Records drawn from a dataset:
────────────────────
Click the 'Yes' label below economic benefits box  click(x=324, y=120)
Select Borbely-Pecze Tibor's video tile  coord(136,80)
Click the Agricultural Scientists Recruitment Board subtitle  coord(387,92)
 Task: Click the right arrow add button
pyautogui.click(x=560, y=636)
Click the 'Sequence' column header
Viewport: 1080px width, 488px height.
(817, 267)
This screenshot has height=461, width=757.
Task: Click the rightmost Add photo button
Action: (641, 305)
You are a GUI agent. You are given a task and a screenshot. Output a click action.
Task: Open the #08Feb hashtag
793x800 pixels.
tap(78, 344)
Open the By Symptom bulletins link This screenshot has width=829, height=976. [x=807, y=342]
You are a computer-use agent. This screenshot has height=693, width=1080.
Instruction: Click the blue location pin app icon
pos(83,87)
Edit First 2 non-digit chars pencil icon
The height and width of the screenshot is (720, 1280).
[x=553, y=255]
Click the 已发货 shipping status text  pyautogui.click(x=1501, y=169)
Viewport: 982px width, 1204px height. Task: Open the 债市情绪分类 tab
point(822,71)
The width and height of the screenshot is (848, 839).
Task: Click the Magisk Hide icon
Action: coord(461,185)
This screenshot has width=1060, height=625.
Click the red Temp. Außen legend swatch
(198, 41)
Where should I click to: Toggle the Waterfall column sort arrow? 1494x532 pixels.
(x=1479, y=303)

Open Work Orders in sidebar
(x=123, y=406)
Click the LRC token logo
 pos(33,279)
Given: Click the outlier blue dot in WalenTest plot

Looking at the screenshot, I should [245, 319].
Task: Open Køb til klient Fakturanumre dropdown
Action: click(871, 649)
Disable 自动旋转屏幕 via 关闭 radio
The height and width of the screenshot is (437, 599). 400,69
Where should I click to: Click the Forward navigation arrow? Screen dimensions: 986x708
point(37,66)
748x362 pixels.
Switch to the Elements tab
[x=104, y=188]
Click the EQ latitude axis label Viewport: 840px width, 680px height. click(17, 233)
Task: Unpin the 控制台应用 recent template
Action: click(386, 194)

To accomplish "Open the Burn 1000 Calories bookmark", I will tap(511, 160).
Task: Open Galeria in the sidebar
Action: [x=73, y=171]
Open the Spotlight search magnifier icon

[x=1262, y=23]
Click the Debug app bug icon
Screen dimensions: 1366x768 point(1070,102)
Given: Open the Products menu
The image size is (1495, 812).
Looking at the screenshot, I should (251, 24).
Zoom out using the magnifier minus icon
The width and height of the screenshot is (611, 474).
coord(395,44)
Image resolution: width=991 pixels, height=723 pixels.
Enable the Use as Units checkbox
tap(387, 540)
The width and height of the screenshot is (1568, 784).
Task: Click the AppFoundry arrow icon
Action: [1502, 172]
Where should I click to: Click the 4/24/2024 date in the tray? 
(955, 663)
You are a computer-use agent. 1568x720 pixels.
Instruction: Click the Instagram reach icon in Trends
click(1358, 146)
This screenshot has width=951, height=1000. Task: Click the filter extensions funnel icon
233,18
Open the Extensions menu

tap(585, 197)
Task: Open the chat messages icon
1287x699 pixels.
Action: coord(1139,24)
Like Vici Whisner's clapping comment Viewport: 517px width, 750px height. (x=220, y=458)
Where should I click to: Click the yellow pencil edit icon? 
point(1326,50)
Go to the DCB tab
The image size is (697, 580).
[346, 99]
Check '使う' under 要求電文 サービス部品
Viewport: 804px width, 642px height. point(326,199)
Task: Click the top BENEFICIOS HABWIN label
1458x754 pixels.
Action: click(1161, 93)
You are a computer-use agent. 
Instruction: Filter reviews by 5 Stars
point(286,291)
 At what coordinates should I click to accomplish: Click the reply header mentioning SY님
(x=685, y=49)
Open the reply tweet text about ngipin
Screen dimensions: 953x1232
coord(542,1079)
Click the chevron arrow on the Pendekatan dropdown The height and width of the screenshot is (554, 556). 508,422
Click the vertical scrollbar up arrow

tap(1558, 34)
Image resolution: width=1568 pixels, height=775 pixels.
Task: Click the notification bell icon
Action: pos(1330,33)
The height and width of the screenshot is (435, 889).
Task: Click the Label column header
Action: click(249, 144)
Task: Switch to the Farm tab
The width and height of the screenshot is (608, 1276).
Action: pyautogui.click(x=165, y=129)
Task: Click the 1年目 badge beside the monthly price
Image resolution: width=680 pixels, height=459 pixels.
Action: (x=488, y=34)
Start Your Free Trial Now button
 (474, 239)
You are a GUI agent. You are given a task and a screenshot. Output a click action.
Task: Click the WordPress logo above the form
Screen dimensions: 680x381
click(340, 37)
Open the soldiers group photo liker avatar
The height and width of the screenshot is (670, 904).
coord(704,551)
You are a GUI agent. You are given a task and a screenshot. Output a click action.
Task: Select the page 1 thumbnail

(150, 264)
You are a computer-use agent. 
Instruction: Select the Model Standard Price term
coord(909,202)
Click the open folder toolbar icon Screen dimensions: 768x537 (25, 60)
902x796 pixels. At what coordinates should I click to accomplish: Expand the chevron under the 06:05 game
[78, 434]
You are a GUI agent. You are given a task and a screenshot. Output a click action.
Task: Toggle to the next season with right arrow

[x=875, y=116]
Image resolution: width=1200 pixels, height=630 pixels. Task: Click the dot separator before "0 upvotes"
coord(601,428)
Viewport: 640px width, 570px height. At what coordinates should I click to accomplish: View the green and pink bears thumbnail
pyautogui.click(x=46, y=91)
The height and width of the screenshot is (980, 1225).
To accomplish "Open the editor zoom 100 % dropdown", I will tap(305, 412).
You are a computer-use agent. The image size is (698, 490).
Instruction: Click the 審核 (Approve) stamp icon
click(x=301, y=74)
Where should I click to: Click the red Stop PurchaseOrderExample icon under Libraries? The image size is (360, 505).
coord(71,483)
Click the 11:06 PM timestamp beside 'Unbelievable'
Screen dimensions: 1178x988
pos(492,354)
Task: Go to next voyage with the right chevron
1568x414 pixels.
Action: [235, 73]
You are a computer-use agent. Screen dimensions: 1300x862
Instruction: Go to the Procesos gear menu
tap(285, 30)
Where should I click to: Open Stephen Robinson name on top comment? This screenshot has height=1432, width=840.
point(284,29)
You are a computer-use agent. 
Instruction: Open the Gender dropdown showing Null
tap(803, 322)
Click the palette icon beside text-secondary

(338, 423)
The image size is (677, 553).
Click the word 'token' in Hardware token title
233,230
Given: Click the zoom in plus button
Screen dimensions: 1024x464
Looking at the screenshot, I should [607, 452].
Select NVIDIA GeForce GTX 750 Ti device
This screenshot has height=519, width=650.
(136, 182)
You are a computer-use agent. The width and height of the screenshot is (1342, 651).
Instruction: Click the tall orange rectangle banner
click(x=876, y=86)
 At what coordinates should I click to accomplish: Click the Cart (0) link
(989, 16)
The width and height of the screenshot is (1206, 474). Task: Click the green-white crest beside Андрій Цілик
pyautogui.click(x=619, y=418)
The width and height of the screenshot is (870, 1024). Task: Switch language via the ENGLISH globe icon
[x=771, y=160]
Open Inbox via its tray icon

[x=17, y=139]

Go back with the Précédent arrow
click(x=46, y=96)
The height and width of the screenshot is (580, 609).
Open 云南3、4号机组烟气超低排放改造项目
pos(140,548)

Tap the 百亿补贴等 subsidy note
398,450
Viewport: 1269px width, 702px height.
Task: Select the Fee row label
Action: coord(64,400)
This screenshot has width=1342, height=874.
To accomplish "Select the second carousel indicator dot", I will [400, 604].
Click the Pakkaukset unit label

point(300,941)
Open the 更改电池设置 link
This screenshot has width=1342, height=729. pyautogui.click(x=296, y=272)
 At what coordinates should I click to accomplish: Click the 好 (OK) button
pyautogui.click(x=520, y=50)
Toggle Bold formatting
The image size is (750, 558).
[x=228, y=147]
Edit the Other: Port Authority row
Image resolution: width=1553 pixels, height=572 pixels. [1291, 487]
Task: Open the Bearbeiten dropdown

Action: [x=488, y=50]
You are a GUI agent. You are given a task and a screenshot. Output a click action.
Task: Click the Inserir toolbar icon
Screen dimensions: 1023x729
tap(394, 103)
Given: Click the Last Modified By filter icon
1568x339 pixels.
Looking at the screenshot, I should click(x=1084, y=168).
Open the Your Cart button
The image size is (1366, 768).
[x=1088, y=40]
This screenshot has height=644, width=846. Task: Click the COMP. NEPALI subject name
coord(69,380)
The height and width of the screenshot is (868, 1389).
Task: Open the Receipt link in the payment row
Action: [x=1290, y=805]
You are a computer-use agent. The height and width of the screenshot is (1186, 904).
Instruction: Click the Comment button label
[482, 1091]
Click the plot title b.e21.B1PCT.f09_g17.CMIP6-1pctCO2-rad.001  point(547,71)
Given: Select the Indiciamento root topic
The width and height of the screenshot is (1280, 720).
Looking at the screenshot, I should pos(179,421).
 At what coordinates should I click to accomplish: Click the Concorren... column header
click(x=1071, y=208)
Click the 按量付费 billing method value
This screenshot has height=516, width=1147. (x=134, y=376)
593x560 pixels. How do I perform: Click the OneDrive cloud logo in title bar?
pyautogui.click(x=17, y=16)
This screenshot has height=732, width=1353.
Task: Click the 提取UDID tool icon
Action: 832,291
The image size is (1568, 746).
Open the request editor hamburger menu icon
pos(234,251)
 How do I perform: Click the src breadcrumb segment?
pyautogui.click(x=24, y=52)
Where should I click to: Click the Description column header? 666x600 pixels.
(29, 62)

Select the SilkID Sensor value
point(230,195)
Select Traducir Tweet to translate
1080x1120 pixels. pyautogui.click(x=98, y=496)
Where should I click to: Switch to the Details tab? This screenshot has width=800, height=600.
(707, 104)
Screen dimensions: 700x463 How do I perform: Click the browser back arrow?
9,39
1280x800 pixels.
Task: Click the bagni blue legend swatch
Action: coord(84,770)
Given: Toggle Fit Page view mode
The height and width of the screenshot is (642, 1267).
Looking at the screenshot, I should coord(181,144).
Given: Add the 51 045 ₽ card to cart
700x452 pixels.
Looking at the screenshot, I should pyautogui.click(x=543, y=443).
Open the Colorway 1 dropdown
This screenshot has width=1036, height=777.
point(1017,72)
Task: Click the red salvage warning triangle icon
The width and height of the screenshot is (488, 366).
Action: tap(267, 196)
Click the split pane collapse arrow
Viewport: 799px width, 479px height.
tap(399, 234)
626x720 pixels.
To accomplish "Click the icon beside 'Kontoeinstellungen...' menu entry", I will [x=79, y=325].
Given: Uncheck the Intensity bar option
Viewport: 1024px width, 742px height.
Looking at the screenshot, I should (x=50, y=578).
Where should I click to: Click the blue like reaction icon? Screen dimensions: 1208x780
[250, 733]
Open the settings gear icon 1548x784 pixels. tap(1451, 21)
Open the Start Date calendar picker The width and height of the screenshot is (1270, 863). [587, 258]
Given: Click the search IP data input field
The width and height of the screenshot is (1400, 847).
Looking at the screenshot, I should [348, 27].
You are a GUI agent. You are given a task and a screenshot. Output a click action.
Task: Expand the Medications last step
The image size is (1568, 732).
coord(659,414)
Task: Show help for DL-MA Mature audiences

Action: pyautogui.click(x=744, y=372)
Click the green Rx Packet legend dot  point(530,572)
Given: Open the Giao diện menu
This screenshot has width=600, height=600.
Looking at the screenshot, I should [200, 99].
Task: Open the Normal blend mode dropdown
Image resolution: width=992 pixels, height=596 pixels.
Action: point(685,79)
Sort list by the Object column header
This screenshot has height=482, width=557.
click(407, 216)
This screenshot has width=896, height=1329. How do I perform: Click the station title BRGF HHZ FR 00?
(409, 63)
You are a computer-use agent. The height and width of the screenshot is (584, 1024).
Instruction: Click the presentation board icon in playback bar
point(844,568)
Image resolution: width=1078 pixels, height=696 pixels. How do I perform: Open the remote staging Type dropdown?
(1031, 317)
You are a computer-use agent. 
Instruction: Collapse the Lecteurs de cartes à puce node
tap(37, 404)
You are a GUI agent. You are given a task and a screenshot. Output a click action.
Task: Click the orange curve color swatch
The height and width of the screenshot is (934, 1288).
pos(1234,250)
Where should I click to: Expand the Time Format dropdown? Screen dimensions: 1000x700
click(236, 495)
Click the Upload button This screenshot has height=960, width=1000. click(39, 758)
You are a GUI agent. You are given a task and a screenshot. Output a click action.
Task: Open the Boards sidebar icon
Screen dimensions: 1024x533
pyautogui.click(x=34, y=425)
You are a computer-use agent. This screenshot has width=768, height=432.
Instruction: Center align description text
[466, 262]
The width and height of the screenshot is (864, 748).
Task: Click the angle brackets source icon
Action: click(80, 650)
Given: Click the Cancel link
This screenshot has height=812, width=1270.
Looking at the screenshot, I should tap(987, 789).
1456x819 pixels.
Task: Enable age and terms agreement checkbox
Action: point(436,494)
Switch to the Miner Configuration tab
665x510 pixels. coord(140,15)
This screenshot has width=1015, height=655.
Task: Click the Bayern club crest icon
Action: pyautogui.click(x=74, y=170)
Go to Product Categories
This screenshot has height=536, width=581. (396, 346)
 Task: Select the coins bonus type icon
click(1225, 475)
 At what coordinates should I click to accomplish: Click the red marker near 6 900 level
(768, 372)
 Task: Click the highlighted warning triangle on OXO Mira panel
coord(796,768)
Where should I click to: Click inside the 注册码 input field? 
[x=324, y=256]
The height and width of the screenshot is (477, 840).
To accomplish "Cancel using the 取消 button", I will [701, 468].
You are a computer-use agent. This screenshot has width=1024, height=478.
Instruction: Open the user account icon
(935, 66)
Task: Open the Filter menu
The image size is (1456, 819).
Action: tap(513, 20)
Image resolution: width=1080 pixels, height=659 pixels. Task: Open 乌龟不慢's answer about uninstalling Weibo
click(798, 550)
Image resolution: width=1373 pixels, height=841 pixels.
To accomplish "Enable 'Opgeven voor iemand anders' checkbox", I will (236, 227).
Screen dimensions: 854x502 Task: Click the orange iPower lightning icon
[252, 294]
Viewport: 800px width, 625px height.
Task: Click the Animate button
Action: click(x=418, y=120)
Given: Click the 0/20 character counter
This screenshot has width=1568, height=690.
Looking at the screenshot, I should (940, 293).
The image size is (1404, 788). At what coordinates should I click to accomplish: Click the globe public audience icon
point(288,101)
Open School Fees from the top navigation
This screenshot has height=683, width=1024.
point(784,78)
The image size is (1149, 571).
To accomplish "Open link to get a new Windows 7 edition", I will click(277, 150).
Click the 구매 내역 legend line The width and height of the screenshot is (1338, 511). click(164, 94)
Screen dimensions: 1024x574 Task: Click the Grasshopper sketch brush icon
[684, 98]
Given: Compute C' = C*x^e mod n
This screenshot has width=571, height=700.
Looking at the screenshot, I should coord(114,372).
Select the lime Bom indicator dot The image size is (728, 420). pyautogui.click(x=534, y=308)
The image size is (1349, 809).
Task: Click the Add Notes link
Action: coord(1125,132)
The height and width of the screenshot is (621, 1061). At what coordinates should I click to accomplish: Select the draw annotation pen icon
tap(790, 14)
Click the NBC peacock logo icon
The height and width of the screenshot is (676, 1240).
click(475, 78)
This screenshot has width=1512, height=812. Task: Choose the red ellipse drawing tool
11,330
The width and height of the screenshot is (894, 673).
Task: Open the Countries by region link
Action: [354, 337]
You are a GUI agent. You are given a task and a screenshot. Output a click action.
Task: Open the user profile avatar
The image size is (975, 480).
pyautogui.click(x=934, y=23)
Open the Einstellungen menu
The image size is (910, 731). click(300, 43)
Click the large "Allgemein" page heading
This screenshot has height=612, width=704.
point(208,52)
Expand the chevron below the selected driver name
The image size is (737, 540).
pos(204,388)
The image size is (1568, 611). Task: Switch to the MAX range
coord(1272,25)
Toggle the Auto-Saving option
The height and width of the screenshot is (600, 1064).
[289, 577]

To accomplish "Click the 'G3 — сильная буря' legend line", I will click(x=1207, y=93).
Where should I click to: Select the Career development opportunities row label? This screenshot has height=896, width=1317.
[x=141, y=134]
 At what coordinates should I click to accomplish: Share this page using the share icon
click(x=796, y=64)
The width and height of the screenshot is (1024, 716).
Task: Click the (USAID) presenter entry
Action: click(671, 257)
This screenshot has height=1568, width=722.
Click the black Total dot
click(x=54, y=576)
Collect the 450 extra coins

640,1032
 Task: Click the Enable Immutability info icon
────────────────────
▶ _About this task_: Work out how many lines of the entries include the word "avatar", and respond with that number and nothing more.

▶ _Task solution_: 2